Наконец глазок был сделан, мне оставалось лишь поймать день и час. Целыми днями я слонялся по дому, засунув руки в карманы и небрежно посвистывая. Как только я заметил, что Терезина выходит из своих покоев и направляется к бане вместе с Парашкой, неся в руках губки, полотенца и отвар из розового масла, собранного в долинах Болгарии, я натянул шубу, кубарем слетел по лестнице и бросился во двор, на мороз, от которого с неба падали замерзшие вороны. Я ждал, приникнув к дырке глазом. Сначала я увидел какую-то розовую неясность; жар турецкой бани с ревностью евнуха набросил на наготу Терезины туманное покрывало. Я изо всех сил напряг зрение, так что еще несколько дней спустя мучился от спазмов глазных мышц; милый Уголини, сама заботливость, приписал это недомогание моему чрезвычайному прилежанию в учебе, что почти соответствовало истине. Я услышал ахи и охи, смех Терезины, когда Парашка опрокидывала на нее ушаты теплой воды и натирала тело розовой эссенцией; крики удовольствия, вполне невинные, окончательно истомили меня, я едва не потерял сознание от прилива крови к голове, температура поднялась до сорока градусов выше нуля. Я наглотался снега, чтобы прийти в себя, бросился к дырочке и был вознагражден: в поле зрения появилось то, что я до сих пор считаю самой интересной стороной мира.
Здесь я должен принести читателям тысячу извинений: правила итальянской речи всегда требовали называть задницу задницей, мы — потомки хлеба, оливок, фиг и винограда и не пытаемся подслащивать высказывания, а оставляем словам их природную сочность. Пусть простят мне фиглярскую грубость и, ввиду низости происхождения, дадут мне скромную привилегию искренне и откровенно употреблять наш разговорный язык.

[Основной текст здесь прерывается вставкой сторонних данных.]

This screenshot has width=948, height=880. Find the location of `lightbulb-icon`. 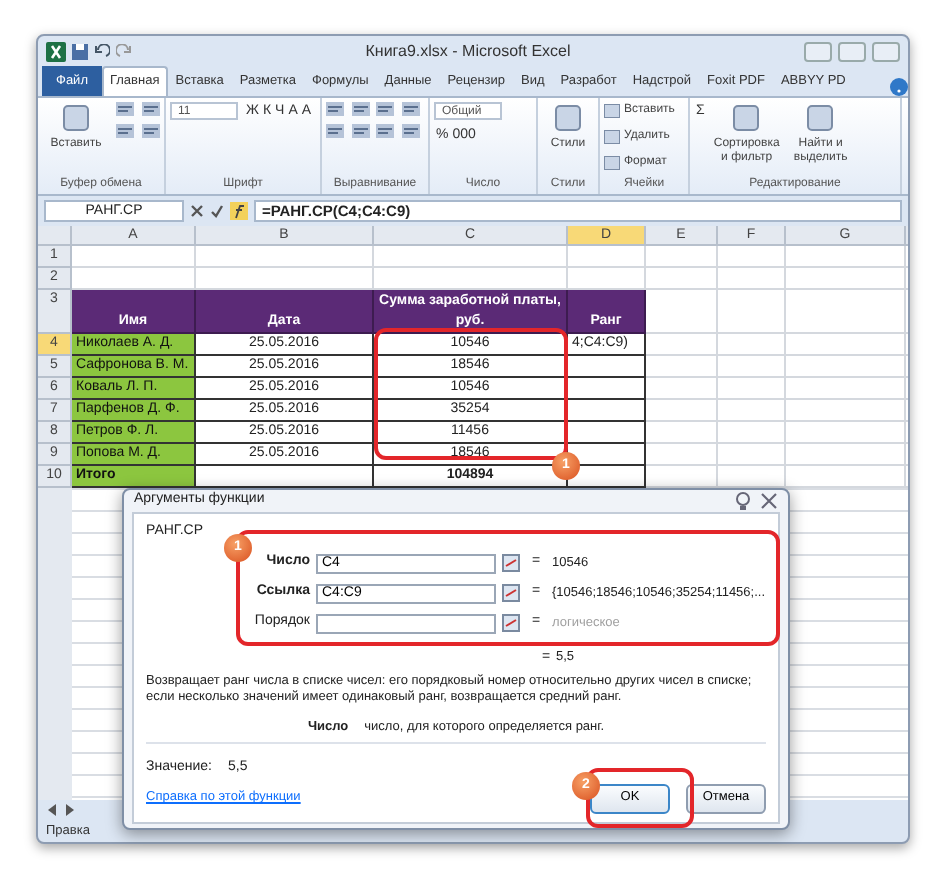

lightbulb-icon is located at coordinates (743, 500).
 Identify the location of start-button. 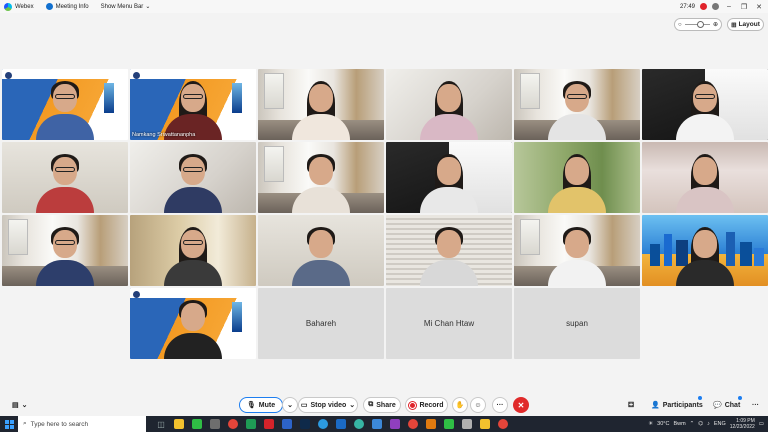
(9, 424).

Я не могу обойтись здесь без первой грубости, и если не объявлю о красоте задницы Терезины, то предам все, во что верю.
Никогда за всю мою долгую жизнь, во время моих бесчисленных поездок, созерцая шедевры — божественные и естественные — и витая в самых вдохновенных мечтах, я не испытывал более глубоких чувств и более опьяняющего наслаждения, чем при взгляде на красивую женскую задницу. Даже сейчас, перейдя в тот возраст, когда полагается скрывать свою молодость и сдерживать ее порывы, губы мои расплываются в блаженной улыбке; слюнные железы оживают, трепещут, вспоминая то, что предстало так чарующе и доверчиво моему взору в бане, мой взгляд зажигается (ханжеская глупость сурово осудит меня), но, по крайней мере, это значит, что я не изменился. Я утверждаю, что этот огонь — столь же благоговейный и признательный, как и все свечи, какие я зажигал перед алтарем, вознося благодарения небу.